§ Written exercise 1:
Condense the paragraph of the Sinclair–Tribune passage that begins "The transaction has been unanimously approved" into a short list that keeps its main facts.
§ Written exercise 2:
Return word for word the part of the Sinclair–Tribune passage starting at "Sinclair expects to" and ending at "the capital markets.".
-- Reading text start --
The transaction has been unanimously approved by the Boards of Directors of both companies and is anticipated to close and fund in the fourth quarter of 2017. Completion of the transaction is subject to approval by Tribune’s stockholders, as well as customary closing conditions, including approval by the Federal Communications Commission (“FCC”), and antitrust clearance.

Sinclair expects to fund the purchase price at closing through a combination of cash on hand, fully committed debt financing to be provided by JPMorgan Chase Bank, N.A., Royal Bank of Canada, Deutsche Bank AG New York Branch and Deutsche Bank Securities Inc. and by accessing the capital markets.

In order to comply with FCC ownership requirements and antitrust regulations, Sinclair may sell certain stations in markets where it currently owns stations. Such divestitures will be determined through the regulatory approval process.

Including the Tribune acquisition (before any related divestitures), all previously announced pending transactions, and pro forma for expected synergies, Sinclair’s 2015 and 2016 media revenues would have been $4.070 billion and $4.603 billion, respectively. The $6.6 billion enterprise value represents an average pro forma EBITDA multiple of less than 7.0x on the core television and entertainment business and is expected to add over 40% pro forma 2016/2017 free cash flow per share accretion2.
-- Reading text end --
-- Data extract start --
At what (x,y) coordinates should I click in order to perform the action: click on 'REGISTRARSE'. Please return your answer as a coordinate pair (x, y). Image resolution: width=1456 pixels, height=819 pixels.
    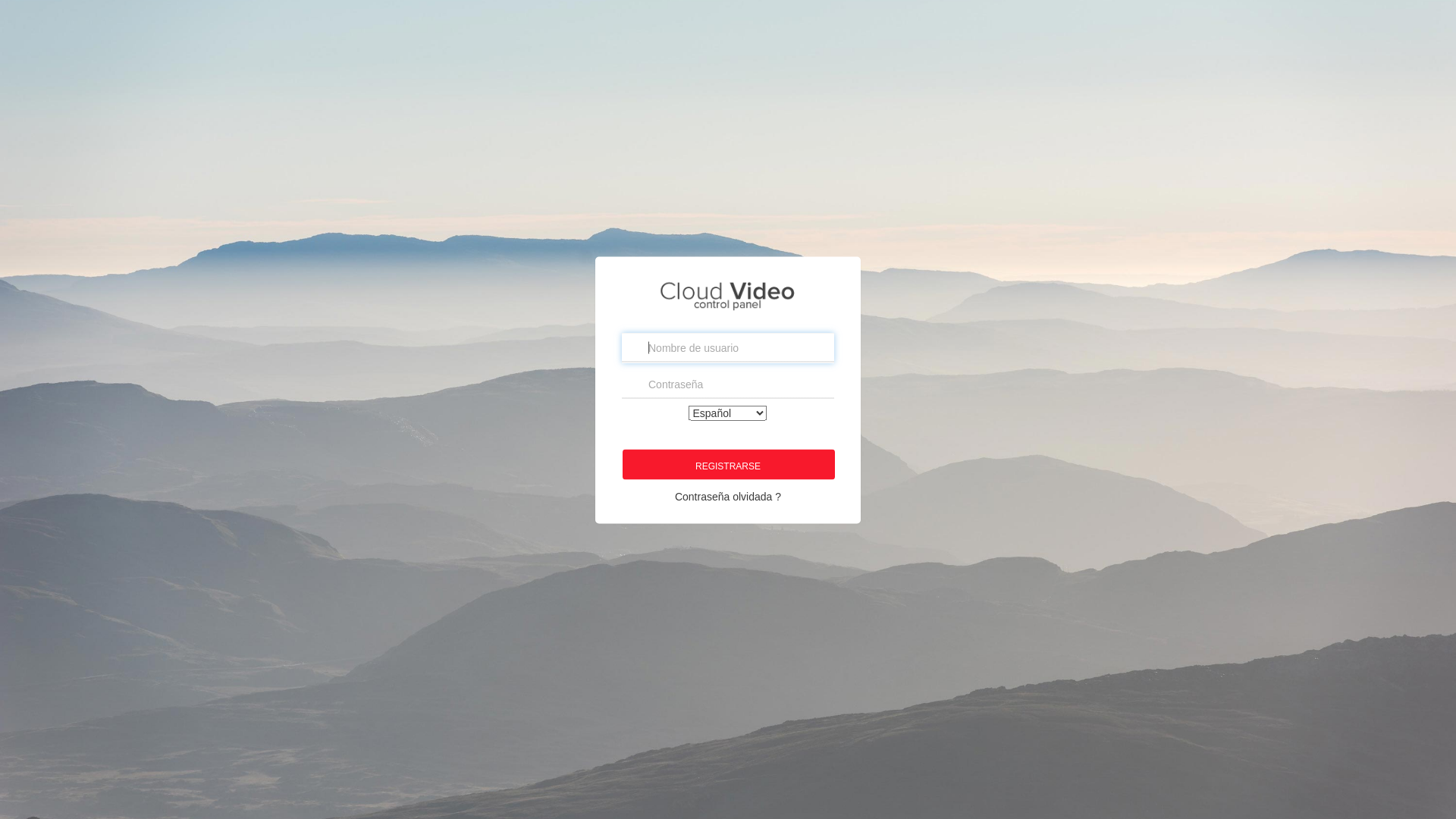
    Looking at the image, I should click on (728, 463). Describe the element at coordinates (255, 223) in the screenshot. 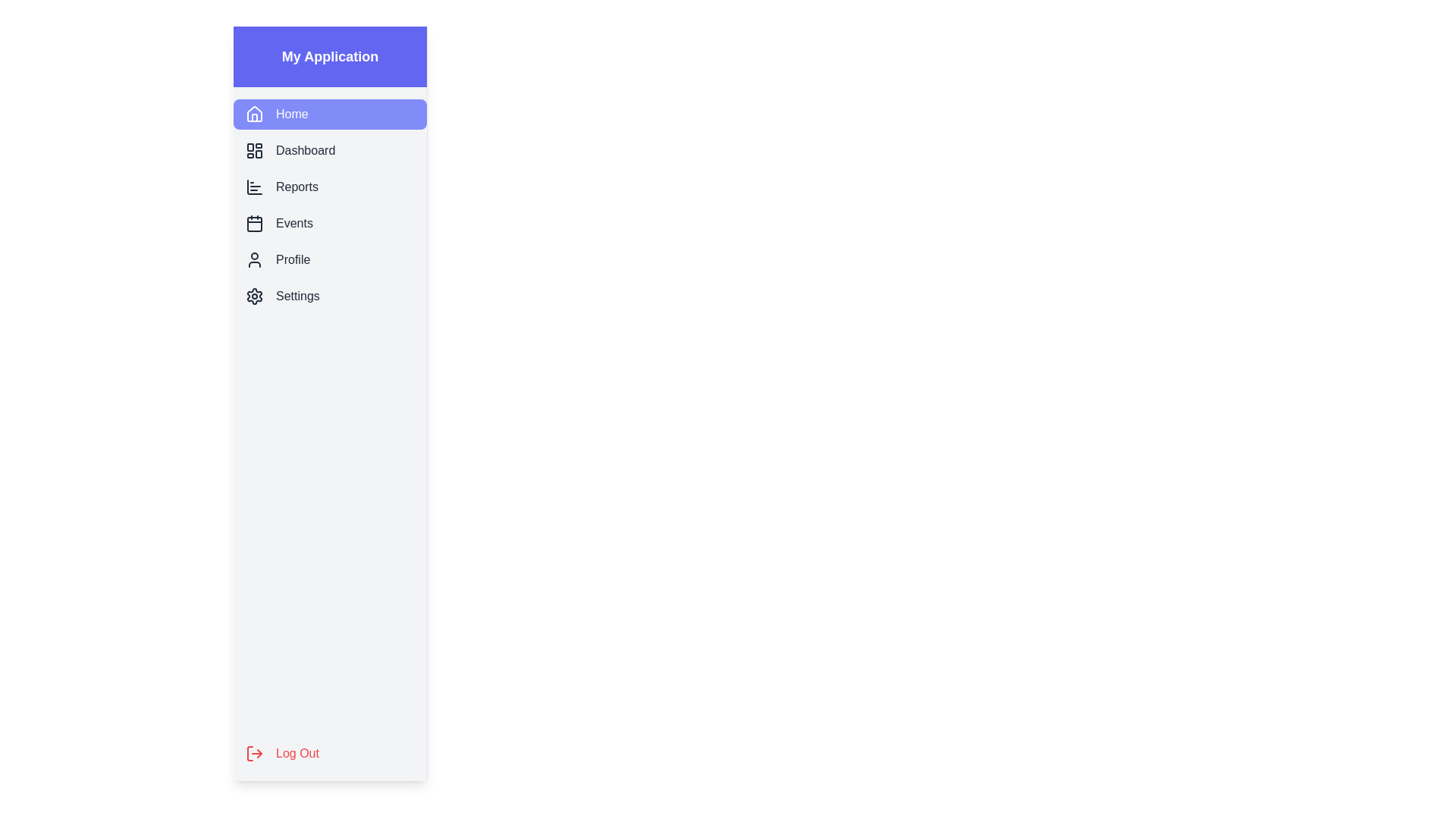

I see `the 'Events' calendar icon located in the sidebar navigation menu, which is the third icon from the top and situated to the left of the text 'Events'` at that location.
-- Data extract end --
§ Solution 1:
- The Boards of Directors of both companies unanimously approved the transaction.
- It is expected to close and fund in the fourth quarter of 2017.
- Completion requires approval by Tribune's stockholders and customary closing conditions, including FCC approval and antitrust clearance.

§ Solution 2:
Sinclair expects to fund the purchase price at closing through a combination of cash on hand, fully committed debt financing to be provided by JPMorgan Chase Bank, N.A., Royal Bank of Canada, Deutsche Bank AG New York Branch and Deutsche Bank Securities Inc. and by accessing the capital markets.